Once fabulous, now faded.

I’m delighted that a jury made up of so-called ‘normal people’ was able to cut through the seriously complicated CLO, ABS, CDS and other asset backed gobbledegook and come to the conclusion that yes, this then 28-year-old, highly educated Goldman employee was indeed capable of understanding a lot of what he was selling, and certainly had a good idea of the risks involved for investors.

What they do not appear to have done, of course, is to look more closely at how these deals were originally structured in a way to shelter the winners, and totally obliterate the poor losers on the wrong side of the trade. Goldman Sachs, the main firm involved in the Tourre case, has promised to do better next time and be more transparent. That, and about $550m in fines, is about as much of an admission of malfeasance as you'll ever likely to get from the likes of Goldman Sachs.

Tourre was hoping that his apparent junior status would somehow protect him from conviction, and indeed make him appear to be something of a victim himself. But Wall Street takes no prisoners, and if he was in the SEC’s sights, and they could pin something on him, then he was fair game. I, for one, had no shred of sympathy for him - unlike many commentators who seem to think that it’s not up to individuals to think about what they are selling.

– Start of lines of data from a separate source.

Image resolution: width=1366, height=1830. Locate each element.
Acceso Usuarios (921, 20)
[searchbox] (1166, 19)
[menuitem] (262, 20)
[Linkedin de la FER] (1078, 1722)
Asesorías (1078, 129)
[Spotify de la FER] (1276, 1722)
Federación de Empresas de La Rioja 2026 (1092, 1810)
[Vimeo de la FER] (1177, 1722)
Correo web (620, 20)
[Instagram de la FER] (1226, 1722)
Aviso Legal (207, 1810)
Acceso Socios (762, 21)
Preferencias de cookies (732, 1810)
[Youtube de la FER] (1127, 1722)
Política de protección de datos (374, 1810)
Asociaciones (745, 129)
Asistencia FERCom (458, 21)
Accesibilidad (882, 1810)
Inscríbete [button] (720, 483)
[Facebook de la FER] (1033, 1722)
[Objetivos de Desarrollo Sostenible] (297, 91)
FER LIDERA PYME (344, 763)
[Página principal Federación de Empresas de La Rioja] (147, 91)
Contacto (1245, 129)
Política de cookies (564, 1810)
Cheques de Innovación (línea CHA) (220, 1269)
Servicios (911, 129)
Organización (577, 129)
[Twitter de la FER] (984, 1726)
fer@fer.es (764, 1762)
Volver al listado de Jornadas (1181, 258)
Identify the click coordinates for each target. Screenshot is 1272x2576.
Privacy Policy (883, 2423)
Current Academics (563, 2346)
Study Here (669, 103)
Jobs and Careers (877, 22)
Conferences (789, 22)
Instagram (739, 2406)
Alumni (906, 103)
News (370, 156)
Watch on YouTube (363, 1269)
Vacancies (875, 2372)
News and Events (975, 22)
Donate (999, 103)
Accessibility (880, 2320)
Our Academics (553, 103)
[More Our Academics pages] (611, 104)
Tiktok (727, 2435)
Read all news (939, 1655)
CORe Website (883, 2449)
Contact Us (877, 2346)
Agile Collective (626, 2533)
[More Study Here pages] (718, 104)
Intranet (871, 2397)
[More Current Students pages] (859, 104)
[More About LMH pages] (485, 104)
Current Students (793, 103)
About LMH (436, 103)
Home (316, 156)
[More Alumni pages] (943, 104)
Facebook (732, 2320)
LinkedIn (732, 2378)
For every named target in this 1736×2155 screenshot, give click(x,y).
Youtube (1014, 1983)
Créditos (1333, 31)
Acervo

But let’s not get too moralistic here. Most of us given that chance by a top Wall Street firm in a hot market would have had a hard time not smiling and dialling, selling these products, and taking the money.

Tourre has certainly been unlucky to have been selected from the many who are probably guilty of doing exactly the same thing as him. But, in the final analysis, he was big enough and ugly enough to have appreciated what he was doing, and his silly bragging emails clearly helped with his undoing.